O modelo constitucional da atualidade na visão de Sadek exige que o Judiciário se pronuncie sobre variados temas e isso muitas vezes é criticado pela imprensa. “O Judiciário se torna, para o bem ou para o mal, um ator político importante”. Outro aspecto que deve ser relevado, na visão da pesquisadora, é a heterogeneidade da sociedade. “Temos uma sociedade que vive com extrema desigualdade cumulativa e nós temos, do ponto de vista legal, uma cidadania universal. Temos uma contrariedade entre o que está na lei e o que encontramos na realidade: uma sociedade marcada por fortes privilégios”, disse.
Maria Tereza Sadek também falou da exposição do Judiciário, com invasões positivas, audiências públicas e julgamentos televisionados, o que ocasiona um “embate de natureza ética”. “Quando um juiz ele é a boca da lei ele a aplica e ponto. Mas, quando ele se abre em um diálogo para a sociedade, a ética é alterada e suas decisões passam a ter consequências sociais e econômicas que afetam a sociedade como um todo. E esse é um embate ético para o qual os magistrados não vêm sendo preparados,” opinou. Um dos problemas nesse sentido, na avaliação da professora, é o próprio currículo das faculdades de Direito, que ainda é positivista e baseado em preceitos adversariais e não de conciliação.

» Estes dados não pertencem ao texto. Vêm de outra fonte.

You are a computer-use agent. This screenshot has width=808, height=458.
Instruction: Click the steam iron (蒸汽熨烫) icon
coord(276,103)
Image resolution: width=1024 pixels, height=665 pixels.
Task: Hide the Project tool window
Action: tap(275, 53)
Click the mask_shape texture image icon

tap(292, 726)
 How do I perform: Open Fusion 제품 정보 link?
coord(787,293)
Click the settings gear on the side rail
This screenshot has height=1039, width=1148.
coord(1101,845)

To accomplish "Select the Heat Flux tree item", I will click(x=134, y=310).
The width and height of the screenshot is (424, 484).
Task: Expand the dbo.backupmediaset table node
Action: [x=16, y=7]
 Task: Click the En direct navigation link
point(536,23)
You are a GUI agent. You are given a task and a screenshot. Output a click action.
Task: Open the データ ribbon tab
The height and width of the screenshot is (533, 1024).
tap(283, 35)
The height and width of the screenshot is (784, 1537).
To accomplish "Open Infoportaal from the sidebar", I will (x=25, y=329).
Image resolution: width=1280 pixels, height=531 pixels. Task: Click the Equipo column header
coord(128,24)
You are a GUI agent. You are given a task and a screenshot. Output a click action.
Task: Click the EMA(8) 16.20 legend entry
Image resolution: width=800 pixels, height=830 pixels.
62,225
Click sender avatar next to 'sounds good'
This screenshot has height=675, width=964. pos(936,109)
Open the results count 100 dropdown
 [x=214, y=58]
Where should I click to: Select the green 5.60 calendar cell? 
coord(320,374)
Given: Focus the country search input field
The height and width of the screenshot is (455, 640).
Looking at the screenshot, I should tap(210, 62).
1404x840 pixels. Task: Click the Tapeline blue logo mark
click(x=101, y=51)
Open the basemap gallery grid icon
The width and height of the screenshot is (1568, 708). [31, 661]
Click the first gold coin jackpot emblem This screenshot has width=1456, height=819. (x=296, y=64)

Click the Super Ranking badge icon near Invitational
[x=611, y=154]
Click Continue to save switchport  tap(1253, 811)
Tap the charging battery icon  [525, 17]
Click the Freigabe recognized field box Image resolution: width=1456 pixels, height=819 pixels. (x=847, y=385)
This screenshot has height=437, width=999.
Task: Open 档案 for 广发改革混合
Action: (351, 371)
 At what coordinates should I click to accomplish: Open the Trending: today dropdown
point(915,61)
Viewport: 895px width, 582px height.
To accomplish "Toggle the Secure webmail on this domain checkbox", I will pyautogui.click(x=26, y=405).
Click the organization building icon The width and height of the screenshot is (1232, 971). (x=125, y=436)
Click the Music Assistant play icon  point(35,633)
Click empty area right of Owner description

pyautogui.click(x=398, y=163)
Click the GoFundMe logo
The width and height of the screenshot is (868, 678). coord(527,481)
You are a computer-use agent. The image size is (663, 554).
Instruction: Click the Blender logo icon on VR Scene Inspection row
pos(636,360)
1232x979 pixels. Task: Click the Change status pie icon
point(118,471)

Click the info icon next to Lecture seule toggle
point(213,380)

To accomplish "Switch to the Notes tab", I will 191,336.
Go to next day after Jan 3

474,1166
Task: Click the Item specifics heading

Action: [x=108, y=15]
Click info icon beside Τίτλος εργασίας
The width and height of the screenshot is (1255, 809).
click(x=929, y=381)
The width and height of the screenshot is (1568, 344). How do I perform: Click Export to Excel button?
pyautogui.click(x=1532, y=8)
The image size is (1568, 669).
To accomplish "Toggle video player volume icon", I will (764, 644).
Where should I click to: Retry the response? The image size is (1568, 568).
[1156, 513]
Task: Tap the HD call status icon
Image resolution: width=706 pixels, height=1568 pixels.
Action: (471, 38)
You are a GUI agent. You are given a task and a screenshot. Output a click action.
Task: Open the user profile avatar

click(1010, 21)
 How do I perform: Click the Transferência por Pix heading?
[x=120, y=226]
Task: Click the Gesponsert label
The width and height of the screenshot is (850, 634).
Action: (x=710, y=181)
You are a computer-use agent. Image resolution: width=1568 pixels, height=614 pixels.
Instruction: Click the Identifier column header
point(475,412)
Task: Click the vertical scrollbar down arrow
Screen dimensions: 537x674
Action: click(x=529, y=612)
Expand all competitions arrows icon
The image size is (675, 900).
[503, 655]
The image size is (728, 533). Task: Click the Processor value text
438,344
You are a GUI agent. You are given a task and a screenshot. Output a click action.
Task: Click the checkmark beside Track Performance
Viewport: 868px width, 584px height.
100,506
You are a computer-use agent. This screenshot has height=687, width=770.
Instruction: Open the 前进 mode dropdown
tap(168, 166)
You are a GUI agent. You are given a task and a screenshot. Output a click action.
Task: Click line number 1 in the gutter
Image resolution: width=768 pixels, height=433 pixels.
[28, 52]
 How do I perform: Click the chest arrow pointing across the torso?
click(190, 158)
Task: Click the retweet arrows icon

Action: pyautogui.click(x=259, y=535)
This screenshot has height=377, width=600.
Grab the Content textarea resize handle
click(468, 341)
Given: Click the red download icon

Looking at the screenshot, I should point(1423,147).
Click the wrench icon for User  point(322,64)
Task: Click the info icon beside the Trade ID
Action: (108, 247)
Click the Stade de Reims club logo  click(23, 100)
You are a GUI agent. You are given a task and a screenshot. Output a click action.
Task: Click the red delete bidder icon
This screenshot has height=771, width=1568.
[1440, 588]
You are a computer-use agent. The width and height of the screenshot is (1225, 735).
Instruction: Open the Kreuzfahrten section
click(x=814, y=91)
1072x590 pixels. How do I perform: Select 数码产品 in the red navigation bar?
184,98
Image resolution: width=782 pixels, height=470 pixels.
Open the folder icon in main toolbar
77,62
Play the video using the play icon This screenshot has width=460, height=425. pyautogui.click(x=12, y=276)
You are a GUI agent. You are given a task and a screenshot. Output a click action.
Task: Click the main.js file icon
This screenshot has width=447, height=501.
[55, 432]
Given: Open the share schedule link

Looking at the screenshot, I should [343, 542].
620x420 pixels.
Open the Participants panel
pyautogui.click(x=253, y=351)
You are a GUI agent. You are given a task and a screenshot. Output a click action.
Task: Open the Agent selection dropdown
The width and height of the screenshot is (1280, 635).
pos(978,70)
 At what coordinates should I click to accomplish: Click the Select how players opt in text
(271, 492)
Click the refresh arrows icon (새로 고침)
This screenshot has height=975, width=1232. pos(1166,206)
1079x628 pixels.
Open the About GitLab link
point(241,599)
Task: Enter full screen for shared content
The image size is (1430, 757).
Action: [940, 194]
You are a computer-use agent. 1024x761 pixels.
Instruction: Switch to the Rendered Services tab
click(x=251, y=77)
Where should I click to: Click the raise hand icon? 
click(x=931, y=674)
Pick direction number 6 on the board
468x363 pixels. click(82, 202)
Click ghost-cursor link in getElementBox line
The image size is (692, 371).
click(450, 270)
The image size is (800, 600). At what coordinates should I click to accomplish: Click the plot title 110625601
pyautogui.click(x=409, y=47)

A professora explicou também que muitas decisões do Poder Judiciário têm reflexos na sociedade como um todo a exemplo dos julgamentos relativos à questão das cotas, pesquisas com células-tronco, união homoafetiva, nepotismo, aborto de anencéfalos e marcha da maconha. Nesse aspecto, afirmou que o Judiciário muitas vezes vem solucionando uma omissão legislativa. “Nas relações de poder, quando um poder não avança, o outro avança”.
Ao final de sua exposição, falou especificamente da Justiça do Trabalho e de seu desempenho mais célere frente a outras esferas do Judiciário . “Quando se pergunta à população quais são os seus direitos, ela reconhece dois: os trabalhistas do consumidor”. Por outro lado, segundo Sadek, muitos setores identificam na Justiça do Trabalho falta de imparcialidade em benefício dos empregados. “É como se dissessem que a Justiça do Trabalho tem um papel social e não de aplicar a lei”, finalizou.